Exercise material section start

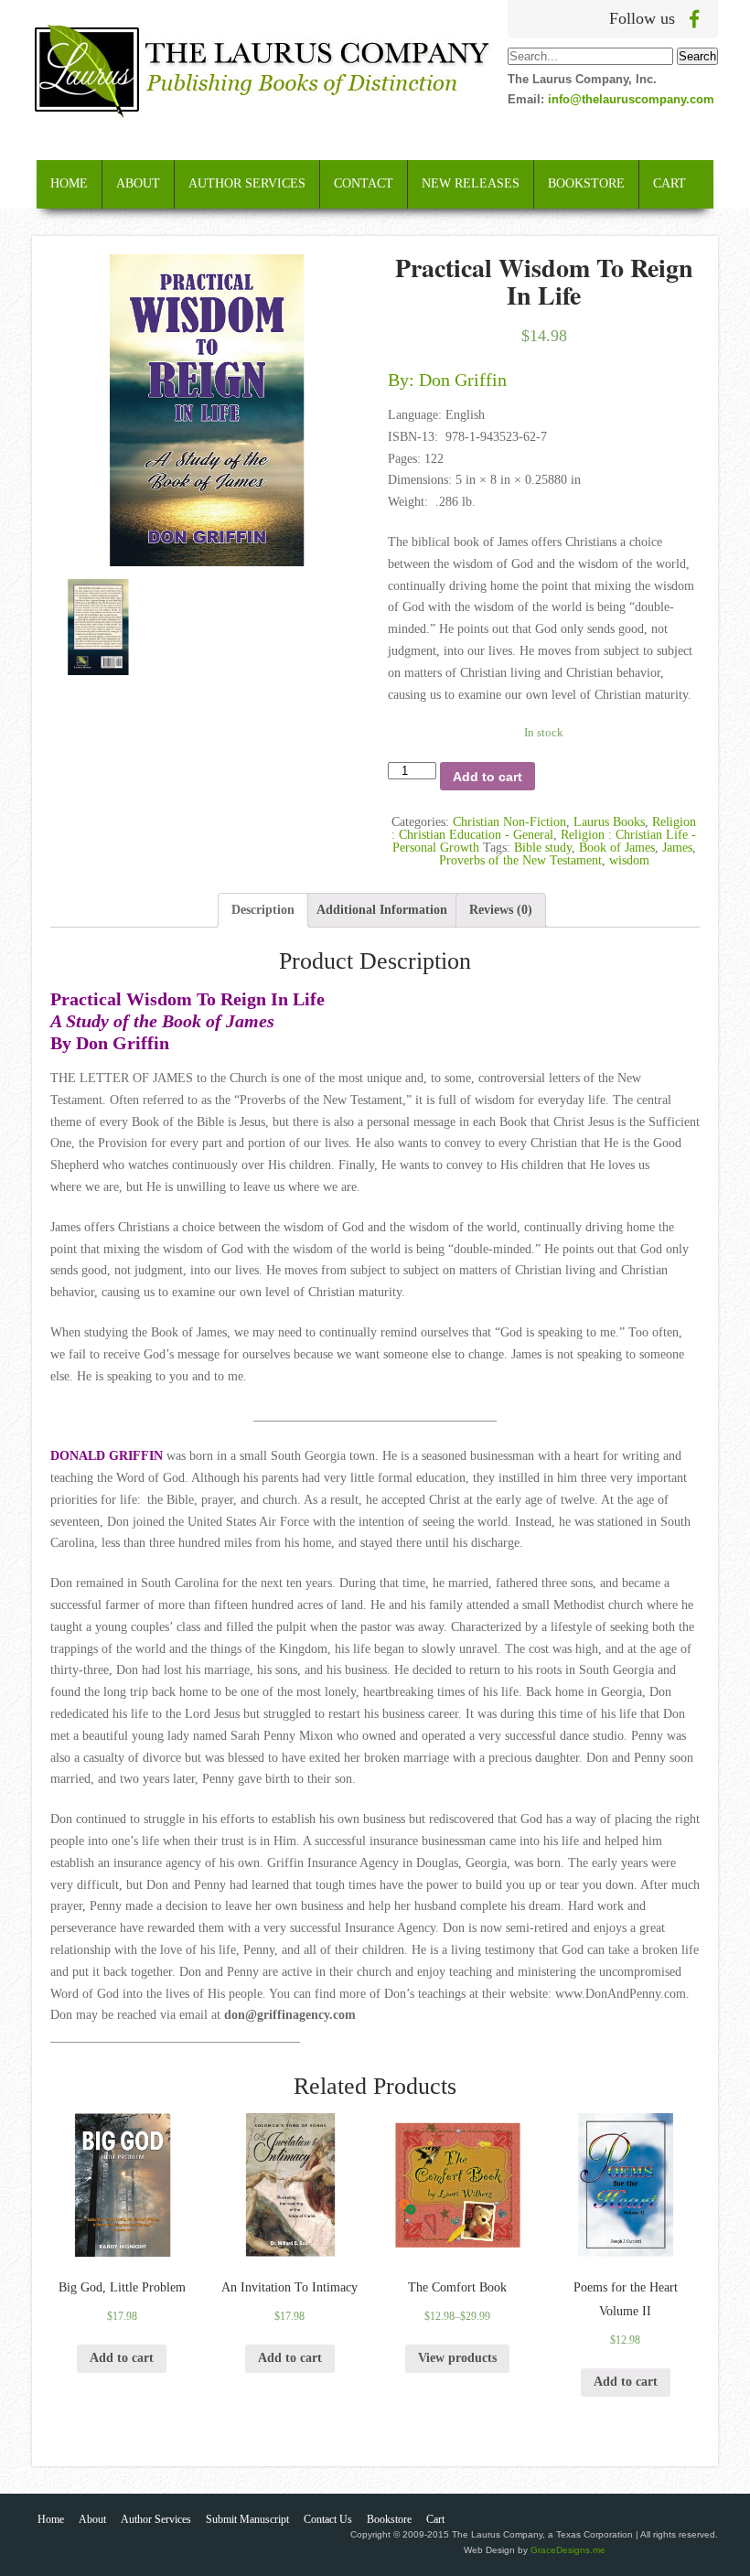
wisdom (629, 860)
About (92, 2519)
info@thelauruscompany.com (631, 99)
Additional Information (381, 910)
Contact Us (328, 2519)
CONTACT (363, 183)
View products (457, 2358)
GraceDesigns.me (567, 2550)
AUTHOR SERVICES (246, 183)
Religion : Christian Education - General (543, 828)
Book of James (617, 847)
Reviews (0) (500, 910)
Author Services (156, 2519)
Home (51, 2519)
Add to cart (487, 776)
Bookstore (389, 2519)
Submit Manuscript (247, 2519)
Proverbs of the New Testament (520, 860)
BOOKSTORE (586, 183)
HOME (69, 183)
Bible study (543, 847)
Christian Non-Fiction (509, 822)
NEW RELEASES (471, 183)
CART (669, 183)
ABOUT (138, 183)
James (677, 847)
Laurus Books (609, 822)
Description (263, 910)
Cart (435, 2519)
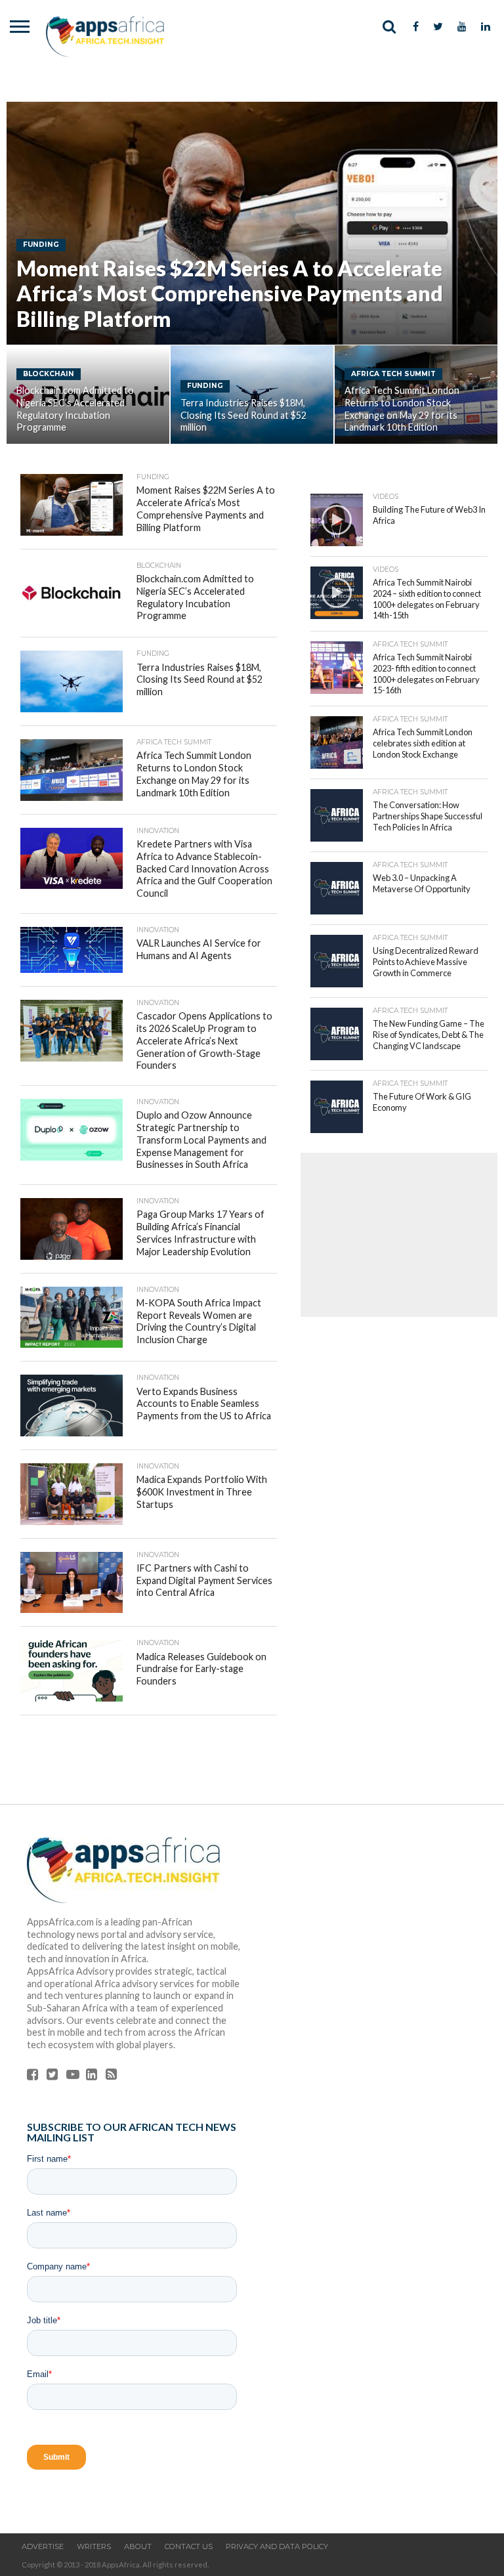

Exercise material section end

__Assigned task__. Word for word, give again the lines from the first entry to the line with "Home (51, 2519)", inclusive. Exclude the pictures.

__Response area__.
wisdom (629, 860)
About (92, 2519)
info@thelauruscompany.com (631, 99)
Additional Information (381, 910)
Contact Us (328, 2519)
CONTACT (363, 183)
View products (457, 2358)
GraceDesigns.me (567, 2550)
AUTHOR SERVICES (246, 183)
Religion : Christian Education - General (543, 828)
Book of James (617, 847)
Reviews (0) (500, 910)
Author Services (156, 2519)
Home (51, 2519)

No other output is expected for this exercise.